EXERCISE DIRECTIONS: Pull out every line in the entries below that contains the word "screenshot".

RECORDS SHOWN:
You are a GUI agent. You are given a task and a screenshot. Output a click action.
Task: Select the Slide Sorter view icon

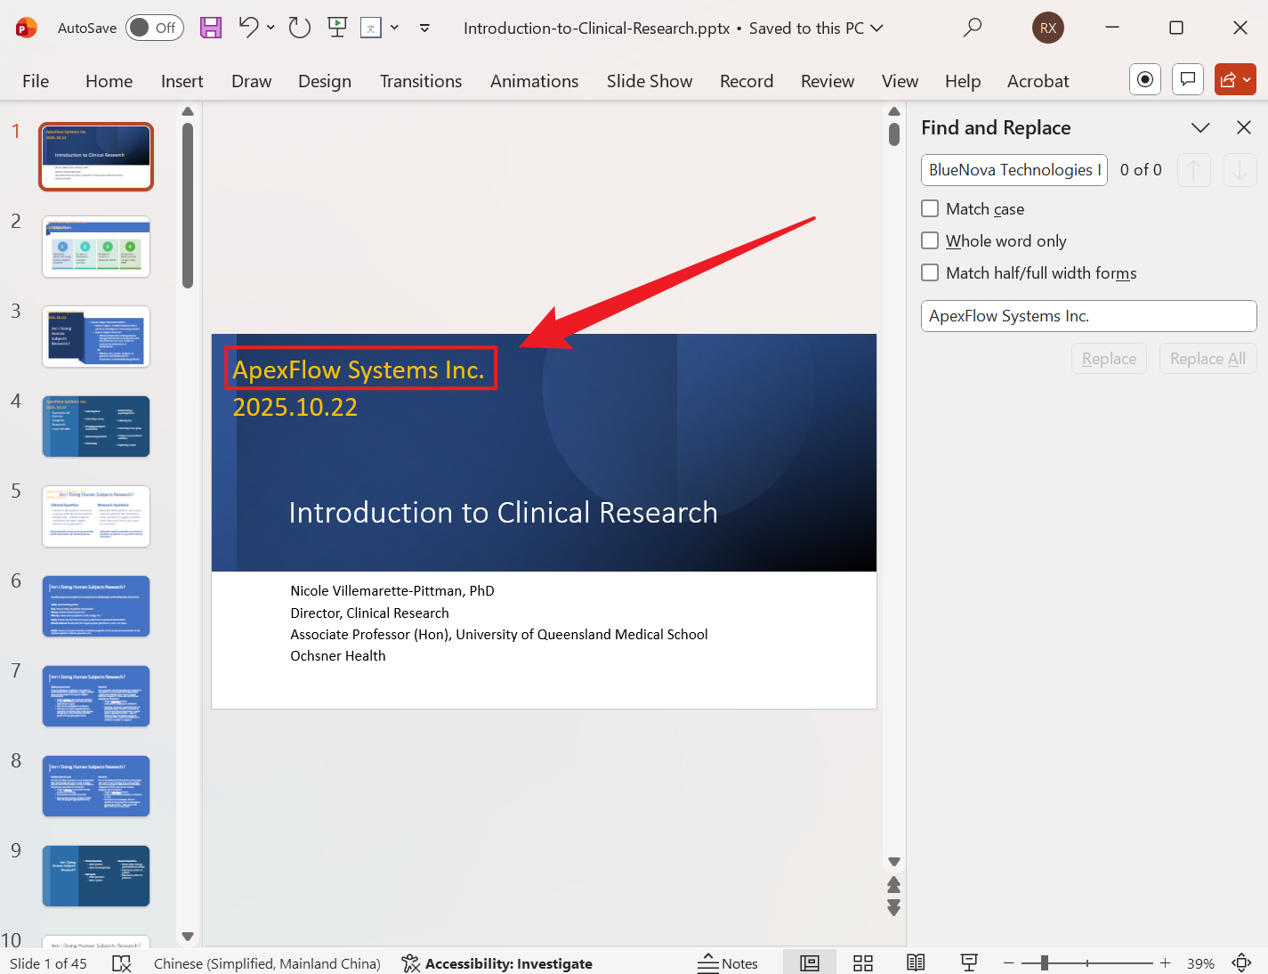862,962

---

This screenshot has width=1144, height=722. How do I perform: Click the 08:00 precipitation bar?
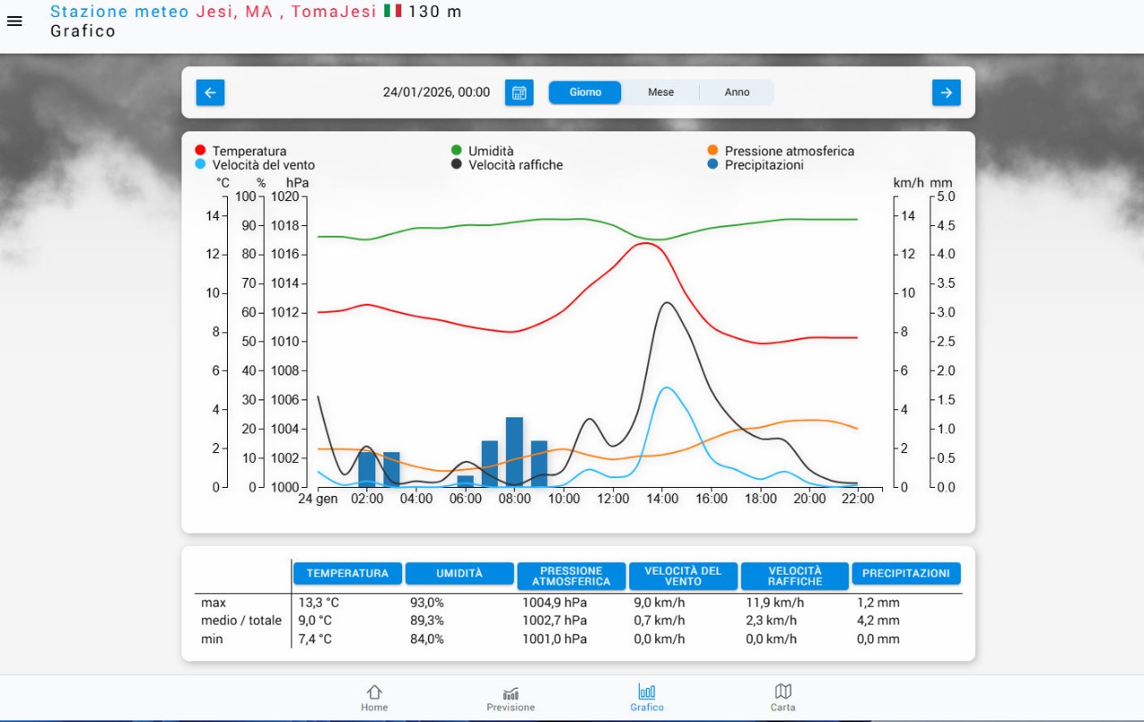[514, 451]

TASK ANSWER:
You are a GUI agent. You are given a task and a screenshot. Output a click action.
This screenshot has width=1144, height=722. How do I perform: Click the 08:00 precipitation bar?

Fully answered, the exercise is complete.